Solutions that keep people from handling a door are popular in many industries right now, and there is clear value for higher education campuses. In fact, I’ve found universities are already looking into contactless credentials that work with automatic operators and other hardware to create a more touchless campus.
“Touchless solutions can help reduce contact transmission by decreasing the number of surfaces people touch in a facility, which thereby helps decrease opportunities for exposure.”
That said, adoption isn’t going to be uniform. Implementing a new credential platform requires a moderate investment, depending on the hardware that’s currently in place.
Your campus might need to upgrade readers to accommodate mobile credentials. Similarly, moving to touchless openings might require new hardware.
This is where the challenge comes full circle. Schools have been hit hard financially, so implementing new solutions isn’t feasible for all, at least not right now. But for schools who are in a financial position to manage these investments, there is value in taking a proactive approach to create a more hygienic environment.
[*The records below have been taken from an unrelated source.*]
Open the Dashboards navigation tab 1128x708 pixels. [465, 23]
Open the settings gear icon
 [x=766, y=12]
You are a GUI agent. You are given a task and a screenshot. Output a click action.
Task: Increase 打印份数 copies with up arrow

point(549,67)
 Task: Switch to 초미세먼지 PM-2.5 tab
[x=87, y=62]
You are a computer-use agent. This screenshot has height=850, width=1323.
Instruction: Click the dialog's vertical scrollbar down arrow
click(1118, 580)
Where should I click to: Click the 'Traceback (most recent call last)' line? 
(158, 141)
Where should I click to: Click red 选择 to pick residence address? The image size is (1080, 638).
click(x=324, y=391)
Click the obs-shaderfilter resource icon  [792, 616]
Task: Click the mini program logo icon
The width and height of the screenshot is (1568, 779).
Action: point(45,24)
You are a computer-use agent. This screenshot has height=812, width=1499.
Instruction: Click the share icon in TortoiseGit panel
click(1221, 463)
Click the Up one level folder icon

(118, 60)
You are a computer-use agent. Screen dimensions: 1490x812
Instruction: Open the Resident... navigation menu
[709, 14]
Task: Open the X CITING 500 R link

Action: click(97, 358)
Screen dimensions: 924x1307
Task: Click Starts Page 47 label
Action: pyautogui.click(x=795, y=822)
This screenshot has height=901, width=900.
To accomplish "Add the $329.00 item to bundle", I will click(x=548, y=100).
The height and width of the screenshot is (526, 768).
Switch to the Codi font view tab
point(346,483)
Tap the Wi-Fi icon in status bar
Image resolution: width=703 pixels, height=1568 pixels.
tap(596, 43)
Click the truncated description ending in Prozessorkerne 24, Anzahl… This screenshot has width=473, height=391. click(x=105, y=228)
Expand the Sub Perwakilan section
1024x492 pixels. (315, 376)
Start looking for solutions that enable you to bring students back to campus in a safe fashion so they can return to the superior face-to-face instruction, in-person laboratory experiments and as much of a normal routine as possible, while, of course, practicing social distancing and other safety recommendations by the CDC.
There’s also long-term value to be considered. Incorporating contactless credentials will help a university to prepare for future technological advancements, improve security and create a more seamless campus experience.
Getting back to normal will take time. There’s a lot to be done to ensure your campus is a safe, clean environment for students. Moving to contactless credentials and touchless access control hardware won’t solve all of your challenges, but these are important considerations as you’re evaluating best practices during these uncertain times.
Whether students are welcomed back this fall, next spring or sometime after that, it’s going to be imperative that your school shows how it’s working to keep students safe. While campuses are free of students, I recommend using this time to focus on upgrades that promote a healthy environment, like a move to contactless credentials and touchless openings.